▶ RECORDS SHOWN:

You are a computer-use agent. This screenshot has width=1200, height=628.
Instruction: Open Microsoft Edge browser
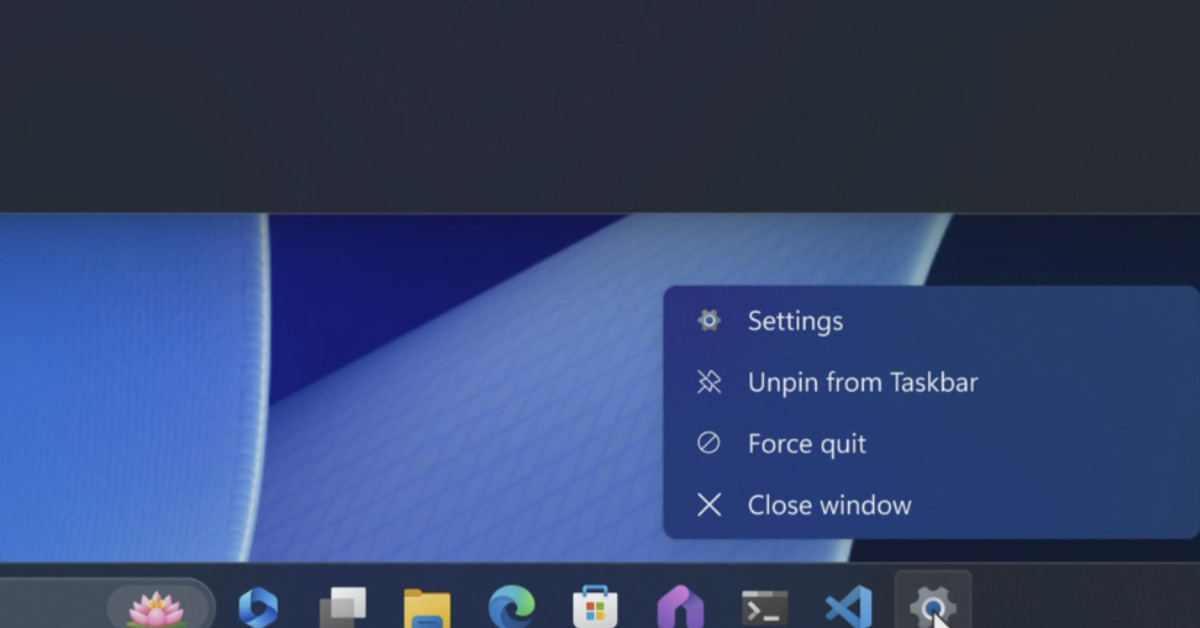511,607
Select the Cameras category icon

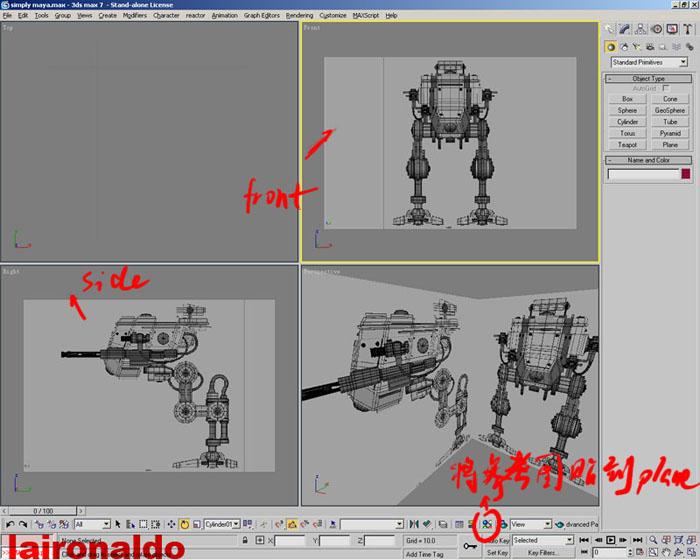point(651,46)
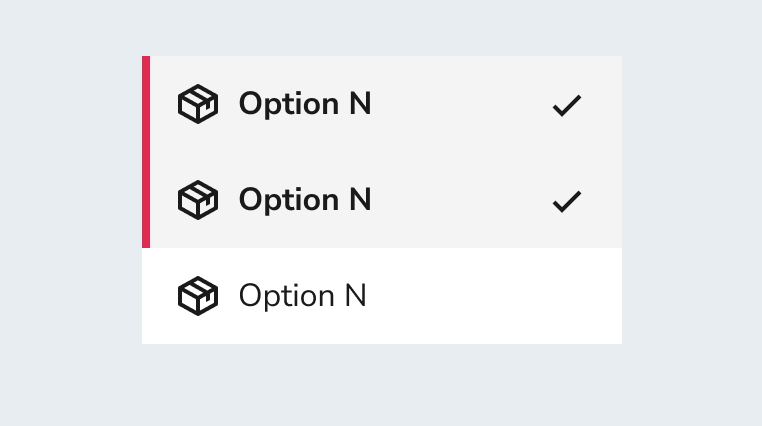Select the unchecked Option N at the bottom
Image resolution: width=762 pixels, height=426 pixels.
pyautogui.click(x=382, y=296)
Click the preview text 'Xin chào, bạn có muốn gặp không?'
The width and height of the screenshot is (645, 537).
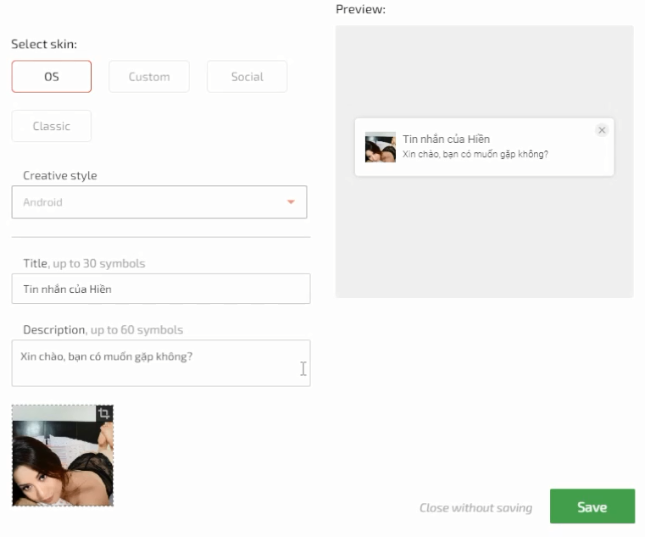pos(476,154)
---
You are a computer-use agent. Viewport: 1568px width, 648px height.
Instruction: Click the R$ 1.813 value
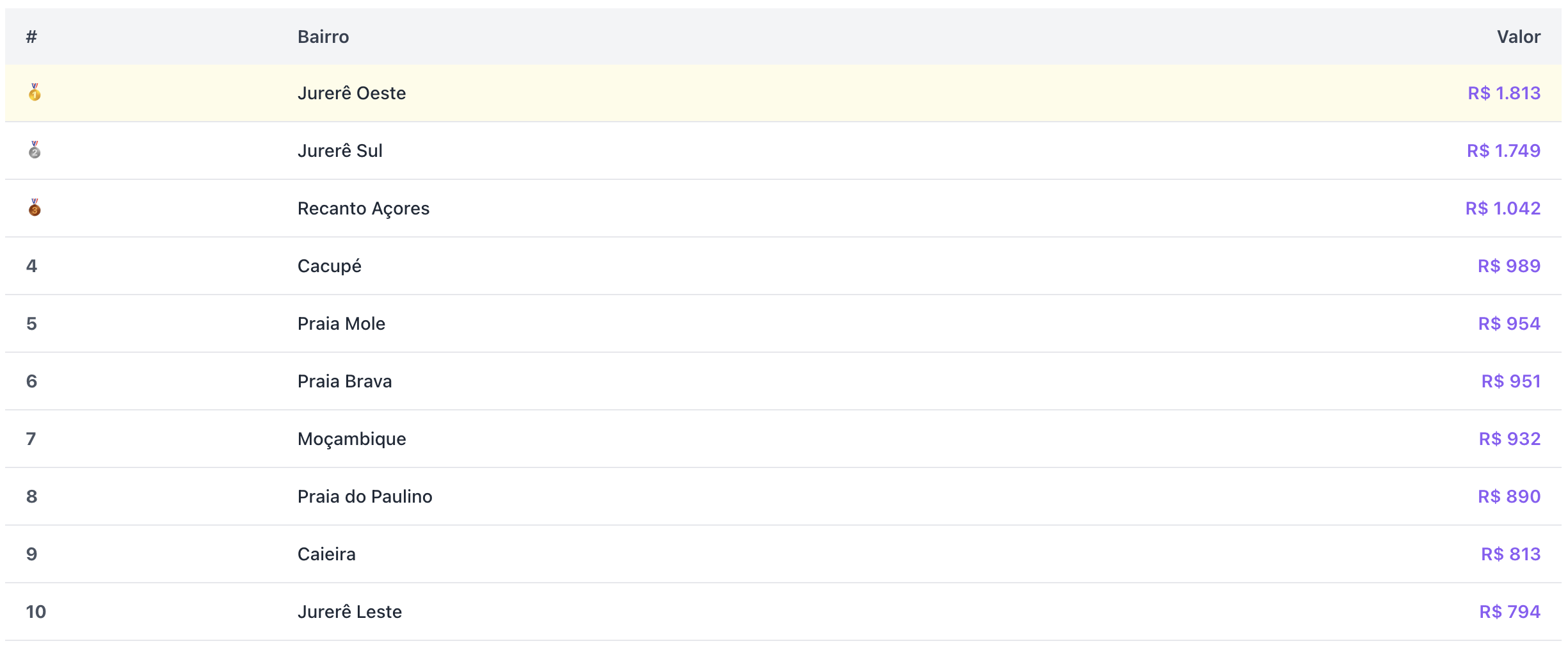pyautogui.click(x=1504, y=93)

▶ WHAT THE EXERCISE ASKS: Copy out each of the lines above that contains the string "height", treating uppercase and lowercase as different.

▶ THE SOLUTION:
You are a computer-use agent. This screenshot has width=1200, height=628.
Image resolution: width=762 pixels, height=426 pixels.
The width and height of the screenshot is (645, 537).
You are a computer-use agent. Viewport: 1568px width, 648px height.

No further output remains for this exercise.